**** Input records ****

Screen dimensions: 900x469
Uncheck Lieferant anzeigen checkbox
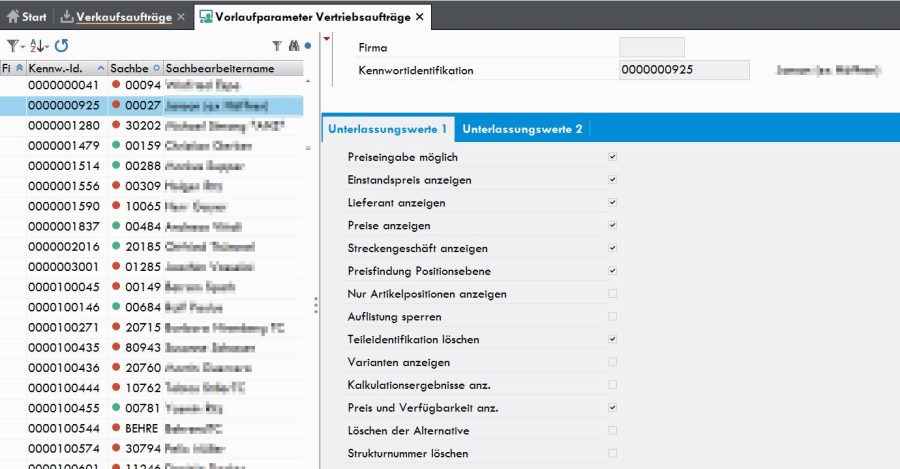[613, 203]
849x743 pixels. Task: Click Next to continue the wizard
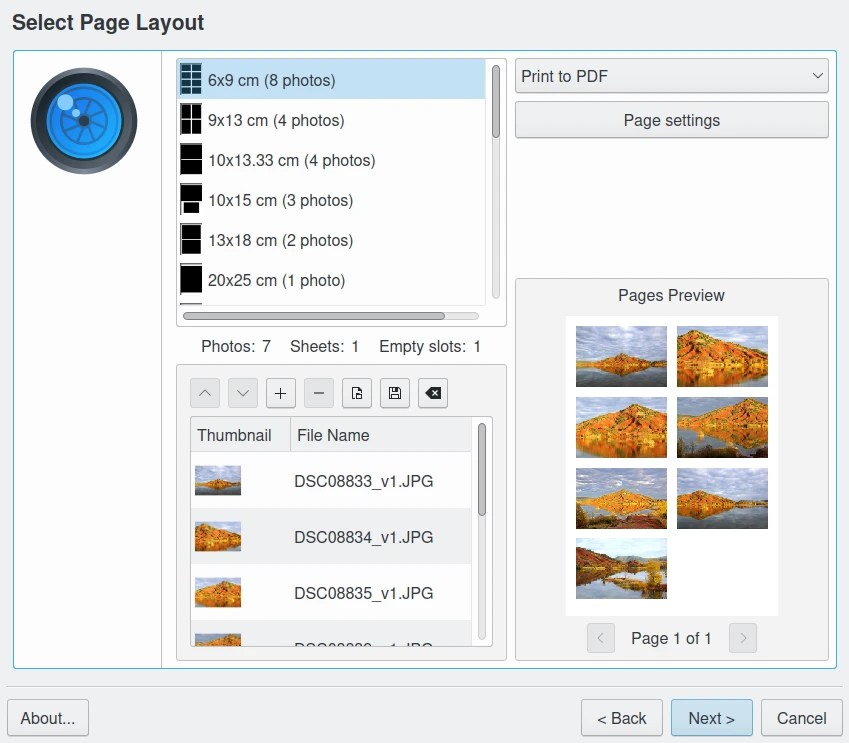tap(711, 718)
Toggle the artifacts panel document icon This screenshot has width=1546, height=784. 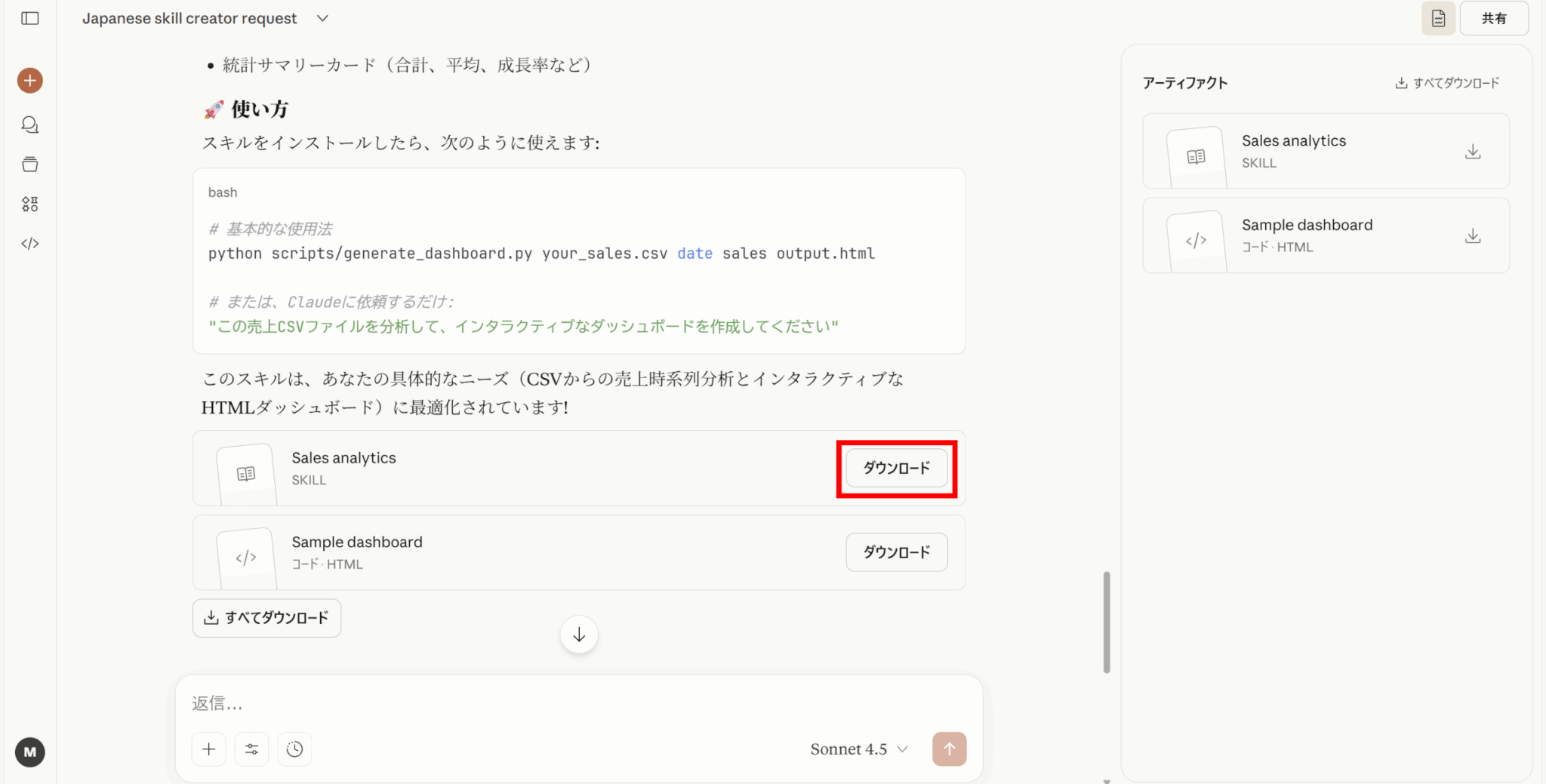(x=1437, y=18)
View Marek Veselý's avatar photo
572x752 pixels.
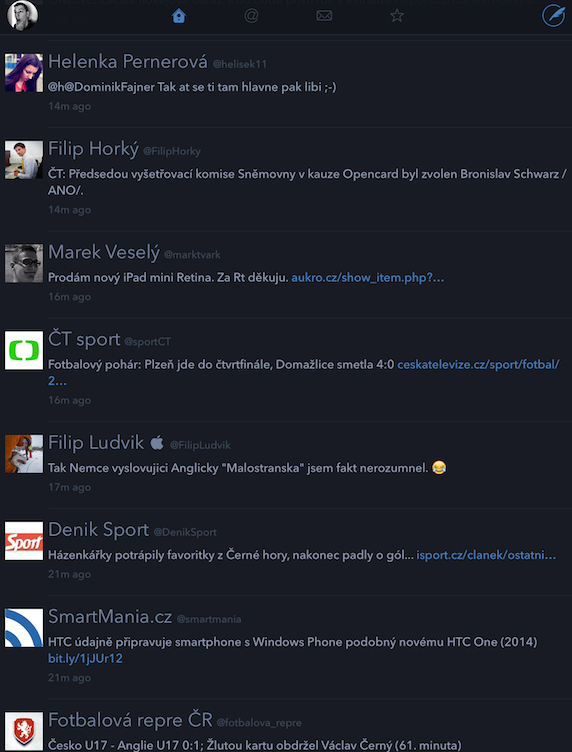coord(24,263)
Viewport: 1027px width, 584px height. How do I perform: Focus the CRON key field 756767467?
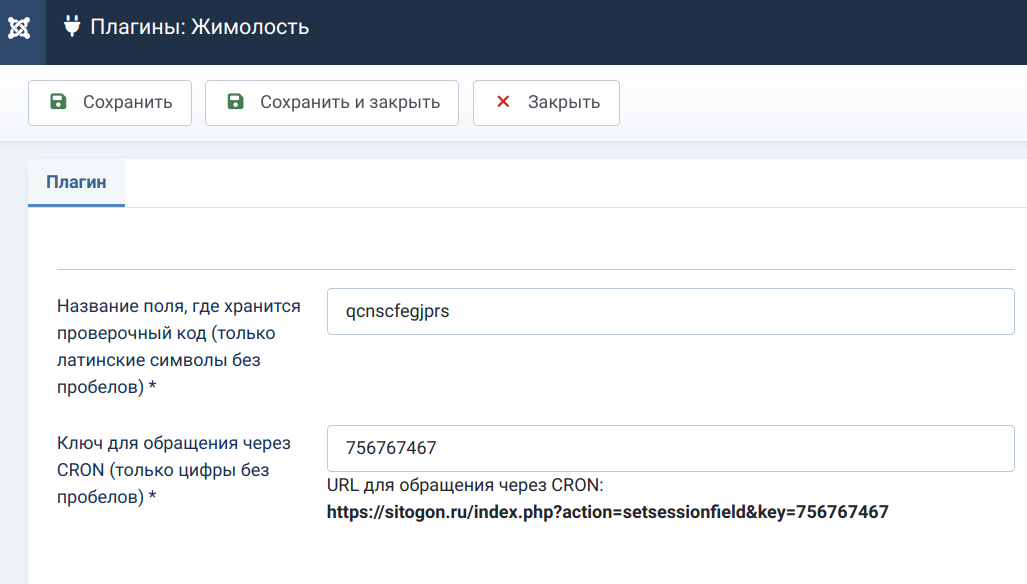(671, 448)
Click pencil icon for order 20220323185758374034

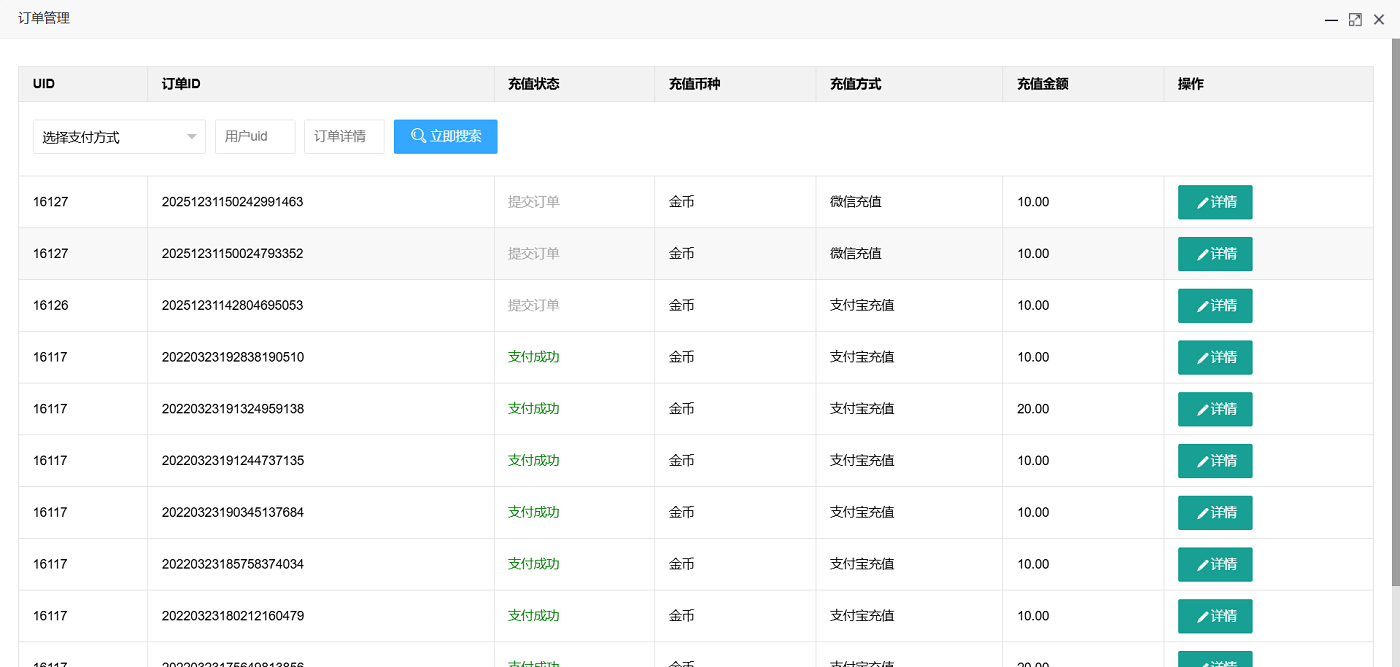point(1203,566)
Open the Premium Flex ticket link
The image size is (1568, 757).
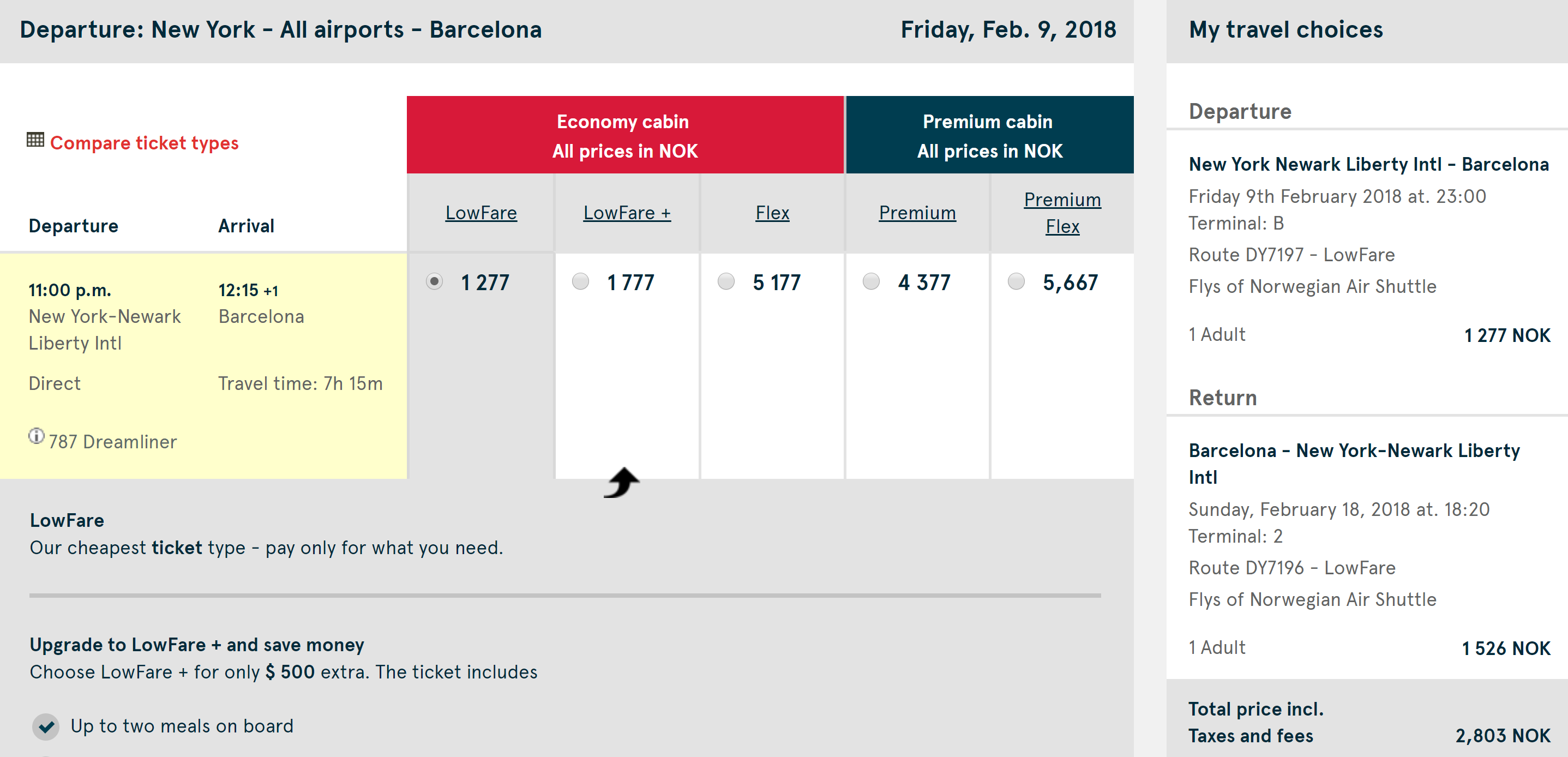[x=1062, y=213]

****

Write out verbatim the lines from the one containing "572x752 pixels." through the last line of the listing above, and no other lines; omit pictures.

572x752 pixels.
coord(24,263)
Viewport: 1027px width, 584px height. How do I perform: Focus the CRON key field 756767467?
(671, 448)
Click pencil icon for order 20220323185758374034

point(1203,566)
Open the Premium Flex ticket link
The image size is (1568, 757).
[x=1062, y=213]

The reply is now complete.